Money is flowing into AI, as firms don’t want to be left behind if and when the technology realizes its potential. A 2021 Broadridge survey showed that buy-side and sell-side firms planned to increase spending on AI, blockchain and cloud by 33% within two years.
BlackRock, the world’s largest investment manager with $10 trillion under management, is exploring how AI can improve trading. “We are constantly doing research into how data science and artificial intelligence can help us augment human intelligence with computing, and to do so at scale,” BlackRock Global Head of Trading Supurna VedBrat told Markets Media Europe last year. “I think going forward it is going to materially change trading strategies that the buy side uses, but today from a risk perspective what we are seeing are better outcomes.”
As AI in buy-side trading is in its early innings, there is ample green field for sell-side banks to establish themselves as providers of choice. Mizuho, which won Best in AI at Markets Media Group’s 2022 Markets Choice Awards, is doing this with its Compass trading algorithm, which goes beyond machine learning and into deep learning. This involves computers learning to think using structures modeled on the human brain.
By way of background, Clapp explained that a decade ago, trading algorithms were static and schedule-based. “There was no deviation based on outlying events, or even just more standard events or nuances in the market like volume is up or spreads are wide,” he said. “Strategies 10 years ago just didn’t take that into account.”
Sell-side brokers entered the AI space several years back, typically starting with price-prediction functionality that would forecast the price of a security at a specified time minutes or hours in the future.

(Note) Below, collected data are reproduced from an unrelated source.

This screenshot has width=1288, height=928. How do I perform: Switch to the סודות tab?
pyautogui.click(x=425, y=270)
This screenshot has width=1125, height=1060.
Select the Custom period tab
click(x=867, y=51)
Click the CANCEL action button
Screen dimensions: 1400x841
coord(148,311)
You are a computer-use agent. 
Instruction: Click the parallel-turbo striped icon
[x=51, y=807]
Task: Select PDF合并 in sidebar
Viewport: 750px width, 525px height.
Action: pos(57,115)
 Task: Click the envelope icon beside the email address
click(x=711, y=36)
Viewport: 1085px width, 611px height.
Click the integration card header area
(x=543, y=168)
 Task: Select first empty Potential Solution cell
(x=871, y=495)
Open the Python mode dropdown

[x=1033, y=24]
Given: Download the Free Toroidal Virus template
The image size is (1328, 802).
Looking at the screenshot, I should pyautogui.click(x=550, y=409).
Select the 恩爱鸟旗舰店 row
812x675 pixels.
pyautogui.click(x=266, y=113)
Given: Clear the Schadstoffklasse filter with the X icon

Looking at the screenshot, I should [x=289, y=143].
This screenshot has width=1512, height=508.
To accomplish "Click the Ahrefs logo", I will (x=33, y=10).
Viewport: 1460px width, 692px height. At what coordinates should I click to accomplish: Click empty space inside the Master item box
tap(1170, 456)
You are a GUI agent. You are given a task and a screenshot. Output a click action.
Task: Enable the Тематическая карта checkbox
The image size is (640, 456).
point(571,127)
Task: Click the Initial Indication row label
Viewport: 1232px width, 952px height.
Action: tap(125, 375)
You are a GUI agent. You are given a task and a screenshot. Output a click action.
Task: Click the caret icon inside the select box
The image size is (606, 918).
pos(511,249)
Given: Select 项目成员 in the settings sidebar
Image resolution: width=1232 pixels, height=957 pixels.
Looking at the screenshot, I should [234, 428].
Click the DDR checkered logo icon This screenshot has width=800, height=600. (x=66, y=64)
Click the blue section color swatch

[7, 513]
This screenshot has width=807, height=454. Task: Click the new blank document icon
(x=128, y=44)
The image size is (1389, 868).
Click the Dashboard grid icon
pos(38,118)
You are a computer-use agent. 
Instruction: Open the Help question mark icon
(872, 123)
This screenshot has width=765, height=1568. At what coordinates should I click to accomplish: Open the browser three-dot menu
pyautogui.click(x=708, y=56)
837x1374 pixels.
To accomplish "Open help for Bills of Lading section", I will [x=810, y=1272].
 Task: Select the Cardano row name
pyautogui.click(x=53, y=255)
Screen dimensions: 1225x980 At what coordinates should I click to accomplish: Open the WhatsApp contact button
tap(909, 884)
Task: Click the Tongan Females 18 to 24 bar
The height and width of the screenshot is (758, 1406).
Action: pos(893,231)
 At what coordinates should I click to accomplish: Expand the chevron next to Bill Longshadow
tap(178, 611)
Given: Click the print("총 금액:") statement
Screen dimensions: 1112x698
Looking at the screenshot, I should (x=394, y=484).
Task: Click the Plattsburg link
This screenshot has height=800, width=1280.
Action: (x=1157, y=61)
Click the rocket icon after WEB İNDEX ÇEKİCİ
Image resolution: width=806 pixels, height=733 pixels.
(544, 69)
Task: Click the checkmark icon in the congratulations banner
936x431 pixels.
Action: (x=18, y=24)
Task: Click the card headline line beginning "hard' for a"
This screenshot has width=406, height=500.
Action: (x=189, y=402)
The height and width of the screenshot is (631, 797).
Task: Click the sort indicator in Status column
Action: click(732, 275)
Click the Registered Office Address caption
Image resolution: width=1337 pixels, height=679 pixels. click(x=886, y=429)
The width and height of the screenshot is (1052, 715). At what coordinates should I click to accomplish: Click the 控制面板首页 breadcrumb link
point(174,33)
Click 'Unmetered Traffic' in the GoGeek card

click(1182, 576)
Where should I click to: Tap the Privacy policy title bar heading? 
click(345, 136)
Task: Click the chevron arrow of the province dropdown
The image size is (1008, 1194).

Compass comes into play when a trader is handed an order from the portfolio manager. “The trader knows how many shares they need to buy or sell, and they have a specific benchmark of beating a certain price,” said Don Hundley, Mizuho’s head of electronic trading in Tokyo. “What Compass aims to do is trade that stock in the way that will achieve the best possible result.”
Hundley noted that Compass goes beyond price prediction to a concept called clustering, which groups data points based on certain similarities and enables the AI to know from past experience when trading a group of stocks in a certain style is more effective.
“That could be being very aggressive; it could be not posting on the lit markets and focusing only on dark flow; it could be taking more liquidity now versus later, or doing the opposite,” Hundley said. “So where static algorithms trade stocks listed on the exchange the same way, clustering lets us fine-tune the execution style.”
One institutional buy-side trader said: “Compass has allowed our desk to really harness some of the available deep learning by not only using what Mizuho has done around AI, but also by giving us the ability to customize our own version of Compass with unique inputs.”
Mizuho, which has a partnership in place with a renowned technology university in China to collaborate on AI algo trading technology and has published research on the topic, is further enhancing Compass with volume prediction. This functionality considers various factors such as news flow, earnings releases, and recent volumes, to predict how much volume will be traded in a given future timeframe.
“The purpose of AI for a buy-side trader is to augment their own trading, whether that’s automating some of the vanilla, non-difficult trades, or whether it’s using an AI-driven broker algo to achieve a better execution result for a difficult trade,” Hundley said. “Our goal is to achieve better trading results versus any given benchmark by utilizing the AI tools at our disposal.”